My husband has always been on Madopar (17 years ago). Many years ago his consultant tried Stalevo and it caused dreadful dyskinesia. Went straight back to Madopar and he still doesn't have any dyskinesia.

charlton in reply to superjanet7 years ago

I hope this will be my reaction if i go back

Reply (1)Report

enricomoraca7 years ago

È possibile prendere le Mucuna pruriens, che è una forma di L-dopa naturale che non crea problemi di sintetico L-dopa, tuttavia, si dovrebbe mi riferisco a un neurologo, perché è possibile rimodellare la terapia ..

Serenity_finaly-1 in reply to enricomoraca7 years ago

I agree totally.

Reply (1)Report

ecurb7 years ago

@charlton, I would say the problem comes from Stalevo.

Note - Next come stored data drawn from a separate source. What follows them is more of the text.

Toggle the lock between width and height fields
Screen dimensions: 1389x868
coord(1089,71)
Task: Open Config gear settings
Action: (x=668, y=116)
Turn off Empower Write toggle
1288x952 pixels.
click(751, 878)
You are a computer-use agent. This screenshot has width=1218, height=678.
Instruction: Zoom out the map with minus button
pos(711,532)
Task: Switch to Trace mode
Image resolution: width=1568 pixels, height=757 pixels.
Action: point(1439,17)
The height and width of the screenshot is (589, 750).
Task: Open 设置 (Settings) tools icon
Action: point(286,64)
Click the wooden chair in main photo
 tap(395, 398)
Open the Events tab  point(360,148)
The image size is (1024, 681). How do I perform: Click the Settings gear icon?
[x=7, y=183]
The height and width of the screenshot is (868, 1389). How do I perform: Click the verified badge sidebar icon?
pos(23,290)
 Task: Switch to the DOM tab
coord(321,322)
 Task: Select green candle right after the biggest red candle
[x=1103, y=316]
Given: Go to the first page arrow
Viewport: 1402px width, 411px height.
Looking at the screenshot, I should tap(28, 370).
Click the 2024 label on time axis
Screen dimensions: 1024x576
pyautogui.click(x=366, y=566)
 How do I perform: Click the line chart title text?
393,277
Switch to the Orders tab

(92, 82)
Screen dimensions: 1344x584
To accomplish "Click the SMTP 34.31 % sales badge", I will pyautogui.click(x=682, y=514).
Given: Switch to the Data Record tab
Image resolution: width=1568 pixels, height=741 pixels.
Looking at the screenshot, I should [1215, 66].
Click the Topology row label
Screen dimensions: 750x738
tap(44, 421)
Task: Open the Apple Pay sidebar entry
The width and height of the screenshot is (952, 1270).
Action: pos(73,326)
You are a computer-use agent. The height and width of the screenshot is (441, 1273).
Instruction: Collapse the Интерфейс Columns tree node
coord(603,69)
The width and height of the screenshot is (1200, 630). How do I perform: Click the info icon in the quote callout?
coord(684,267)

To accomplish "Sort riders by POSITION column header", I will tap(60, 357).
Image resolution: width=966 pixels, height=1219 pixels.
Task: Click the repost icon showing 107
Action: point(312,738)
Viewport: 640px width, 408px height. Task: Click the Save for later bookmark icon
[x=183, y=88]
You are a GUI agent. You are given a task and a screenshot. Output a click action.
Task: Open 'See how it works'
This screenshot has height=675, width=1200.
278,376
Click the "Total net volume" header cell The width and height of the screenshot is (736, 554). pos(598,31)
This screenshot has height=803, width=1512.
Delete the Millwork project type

About 5 weeks ago my neuro switched from Modopar 125 to Stalevo 100. Within 5 days or so my vision became blury, my voice and hearing had almost dissappeared, my head was spining and I could not walk not being able to lift my feet off the ground... I stopped taking Stalevo and went back to Modopar from one day to next and certainly feel "better "

...

charlton in reply to ecurb7 years ago

Cool I hope so

Reply (0)Report

Hikoi7 years ago

Charlton

Stalevo is a combination drug. It is carbidopa/levadopa with another drug added Entacopone which makes the levadopa work more effectively and last longer in your system. This means that you are now getting more levadopa in your system. This why you get dyskenesia. Its NOT the stalevo or the entacopone which is in stalevo actually giving you the dyskenesia but the fact that you are getting too much levadopa now.

There are three choices, go back to your old regime or with the drs ok take less. If you had madopar 3 hrly you may find with stelevo you can go 4 hrly now between doses. The other choice is to ask to have the madopar again and the entacopone separately so you can take it say twice a day instead of every dose.

It also may be a little early for stalevo, i tried starting it 3 times ( over about 4 yrs) before i felt it was right for me.

Carbidopa/levadopa, or sinemet, or madopar = these are all the same drug levadopa. The only different is the extra ingredient to stop nausea etc

Hope this is helpful.

johntPM7 years ago

I would see if the dyskinesia is correlated with the times when you have high levels of levodopa in your body.

Linked to your drug regimen, levodopa levels go up and down during the day. You can get an idea of what's going on by using:

parkinsonsmeasurement.org/t...

Using this program, you can see what effect a change of size or time of dose, or drug, may have.

You may like to look at:

- levodopa equivalent dose, a way of adding together the effect of different anti-Parkinson drugs;

- pharmacokinetics, what effect the body has on a drug; things like CMAX and THALF;

- pharmacodynamics, how a drug's effect on the body changes over time.

John

4MCBFAMILY7 years ago

When I first got diagnosed they put me on mirapex and siniment but I had some of the same issues. My dyskinesia got worse especially when my medicine was at its highs. I didn't understand why but I gave it time to see if I could adjust to it. When I couldn't handle it anymore and thought I was losing my mind my doctor took me off of the mirapex and increased my siniment. Ever since then I've been feeling as normal as one can with PD. So give it a chance for a couple months but if it doesn't get any better I would stress to your neuro what's going on so he can make the proper adjustments. Good luck to you and stay strong. Remember we are all different in our symptoms but with the same battle. The battle we will win!

charlton7 years ago

Hi Everybody,

Tried going back to modopar, increased the dosage, it was a mistake as wear off in the morning was worse, hope that muscle pain would go away didn't happen etc.

Back on Stalevo now! Also taking my 1 ropinerole tablet later in the day, I'm very hopeful that things are better, will keep you posted, I'm worried about being impatient, will keep it going this time.